L’unico neo, non dell’autore, ma dell’ascoltatore è che quella rubrica, che potrebbe essere anche denominato “Il diario di un uomo del nostro tempo” è corretta, documentata, profondamente, mentre “Il diario di un prete in pensione” è spesso disordinato, poco scorrevole, talvolta ripetitivo ed anche talora sgrammaticato. Provo quindi invidia e peggio ancora scoramento constatando nel confronto la mia pochezza, della quale sono da sempre ben consapevole.

Da ciò nasce la tentazione di smettere o di ridurre il tutto a qualche flash sul mondo che mi circonda.

Eppure sono convinto di avere qualcosa da dire, soprattutto di avere il coraggio di dirlo, mentre constato che attorno a me, un sacco di gente, che forse più o meno lucidamente, sente il bisogno di offrire la propria critica ed il proprio contributo non osa farlo o ha paura di pagarne lo scotto.

Quindi nonostante che di fronte a “Un altro giorno” di Vittorio Schiraldi, sia decisamente perdente, continuo a farlo, dato il plauso e gli incoraggiamenti che mi giungono quasi ogni giorno.

Il messaggio che vuole trasmettere L’Incontro

Oggi ho incontrato in ospedale un collega delle magistrali, che non incontravo almeno da quarant’anni.

Inizialmente, pur ricordando i dati sommatici di questo anziano signore, che rivedevo dopo tanto tempo nella cornice dello splendido ed ormai rigoglioso giardino pensile dell’ospedale dell’Angelo, feci fatica a ricordare dove e come l’avevo conosciuto. Poi lui accennò “Al Tommaseo di via Cappuccina” allora mi sovvenne il quadro di un’esperienza orami tanto lontana.

Fui tanto felice del suo entusiasmo, del calore umano con cui mi trattava e poi pian piano compresi che, mentre io ero rimasto fermo a qualche decennio prima, egli invece aveva continuato a sentirmi parlare mediante la lettura de “L’incontro” che non so dove trovi.

L’entusiasmo lo portò a confidarmi che a quel tempo delle magistrali, egli era mezzo comunista, mentre ora aveva capito che era invece mezzo scemo! Evidentemente aveva compreso dalle pagine del mio diario che considerava l’esperienza storica del comunismo ormai definitivamente conclusa.

Voci tratte da una raccolta
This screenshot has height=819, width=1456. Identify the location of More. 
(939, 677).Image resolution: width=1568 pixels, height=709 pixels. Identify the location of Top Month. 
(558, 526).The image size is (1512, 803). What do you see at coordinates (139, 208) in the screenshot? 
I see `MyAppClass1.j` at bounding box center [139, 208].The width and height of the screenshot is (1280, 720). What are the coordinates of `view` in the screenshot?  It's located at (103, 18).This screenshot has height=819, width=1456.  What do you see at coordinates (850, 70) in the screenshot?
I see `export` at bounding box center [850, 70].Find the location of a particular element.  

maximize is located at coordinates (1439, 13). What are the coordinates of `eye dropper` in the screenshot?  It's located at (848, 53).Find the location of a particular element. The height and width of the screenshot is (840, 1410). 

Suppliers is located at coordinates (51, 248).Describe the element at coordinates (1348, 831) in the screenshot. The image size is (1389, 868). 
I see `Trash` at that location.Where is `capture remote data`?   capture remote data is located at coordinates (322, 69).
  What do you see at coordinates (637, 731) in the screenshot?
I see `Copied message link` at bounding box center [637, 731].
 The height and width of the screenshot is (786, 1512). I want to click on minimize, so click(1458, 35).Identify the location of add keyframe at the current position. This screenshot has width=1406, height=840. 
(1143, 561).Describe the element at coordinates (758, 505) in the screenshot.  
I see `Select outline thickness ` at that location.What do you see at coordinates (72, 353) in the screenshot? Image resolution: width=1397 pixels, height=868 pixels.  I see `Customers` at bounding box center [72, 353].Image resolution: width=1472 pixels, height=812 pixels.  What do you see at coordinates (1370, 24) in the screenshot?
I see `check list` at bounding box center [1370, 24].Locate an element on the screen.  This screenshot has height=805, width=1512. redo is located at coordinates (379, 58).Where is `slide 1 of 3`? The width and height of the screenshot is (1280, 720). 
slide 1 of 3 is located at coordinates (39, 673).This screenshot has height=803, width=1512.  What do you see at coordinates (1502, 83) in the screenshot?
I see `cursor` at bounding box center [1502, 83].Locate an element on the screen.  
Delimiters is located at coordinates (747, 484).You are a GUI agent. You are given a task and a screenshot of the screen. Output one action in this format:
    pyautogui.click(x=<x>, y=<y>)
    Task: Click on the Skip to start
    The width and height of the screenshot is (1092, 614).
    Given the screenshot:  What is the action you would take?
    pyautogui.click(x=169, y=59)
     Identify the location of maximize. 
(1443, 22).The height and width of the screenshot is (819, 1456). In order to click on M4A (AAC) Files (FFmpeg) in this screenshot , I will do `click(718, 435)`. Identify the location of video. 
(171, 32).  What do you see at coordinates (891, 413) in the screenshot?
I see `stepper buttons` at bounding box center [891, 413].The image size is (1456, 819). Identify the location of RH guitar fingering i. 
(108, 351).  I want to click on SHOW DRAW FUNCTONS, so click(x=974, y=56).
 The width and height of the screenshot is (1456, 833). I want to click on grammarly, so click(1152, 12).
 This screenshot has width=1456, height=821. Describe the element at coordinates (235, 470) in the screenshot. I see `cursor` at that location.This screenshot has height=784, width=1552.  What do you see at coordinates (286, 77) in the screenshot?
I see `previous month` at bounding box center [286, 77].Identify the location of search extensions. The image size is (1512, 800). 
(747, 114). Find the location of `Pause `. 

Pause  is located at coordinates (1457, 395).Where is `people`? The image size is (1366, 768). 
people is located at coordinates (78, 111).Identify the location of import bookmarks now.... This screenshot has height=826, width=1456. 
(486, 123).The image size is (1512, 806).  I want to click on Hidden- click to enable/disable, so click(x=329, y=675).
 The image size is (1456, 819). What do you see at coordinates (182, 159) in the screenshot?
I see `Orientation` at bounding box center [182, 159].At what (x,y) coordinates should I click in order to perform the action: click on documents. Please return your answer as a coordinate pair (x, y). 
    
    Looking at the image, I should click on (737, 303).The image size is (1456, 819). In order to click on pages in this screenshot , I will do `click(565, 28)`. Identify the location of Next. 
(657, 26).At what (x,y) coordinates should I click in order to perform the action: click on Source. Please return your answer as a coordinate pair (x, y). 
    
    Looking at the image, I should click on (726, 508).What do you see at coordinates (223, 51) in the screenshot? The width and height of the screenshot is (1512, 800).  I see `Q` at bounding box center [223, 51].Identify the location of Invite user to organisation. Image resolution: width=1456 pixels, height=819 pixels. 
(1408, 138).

• **Obiettivo indicato A**
Nel testo sul diario del prete in pensione, in quale luogo avviene l'incontro con il collega delle magistrali?
• **Obiettivo indicato B**
Prosegui il testo sul diario del prete in pensione e sull'incontro con il vecchio collega, riprendendo subito dopo l'ultima frase.

• **Risposta scritta A**
Nel giardino pensile dell'ospedale dell'Angelo.

• **Risposta scritta B**
La mia speranza è che “L’incontro” non passi solamente un indirizzo di carattere politico, che considero abbastanza marginali alla vita, ma provochi invece un’attenzione al mio struggente bisogno di pensare ad una profonda purificazione del nostro modo di essere cristiani oggi, ed un rilancio della proposta evangelica che sola oggi può dare risposte vere alle tante attese dell’uomo.

Comunque me ne tornai a casa contento sperando di poter continuare a seminare a larghe mani per qualche anno almeno e consolato che i gravi e insopportabili costi del periodico trovino giustificazione più che ragionevole.

La morte della parrocchia

Ancora un incontro, poi la pausa per pranzo, senonchè, verso mezzogiorno, squilla il telefonino.

Una signora mi pregava di dare una benedizione, prima che calassero nella fossa, un suo conoscente o parente.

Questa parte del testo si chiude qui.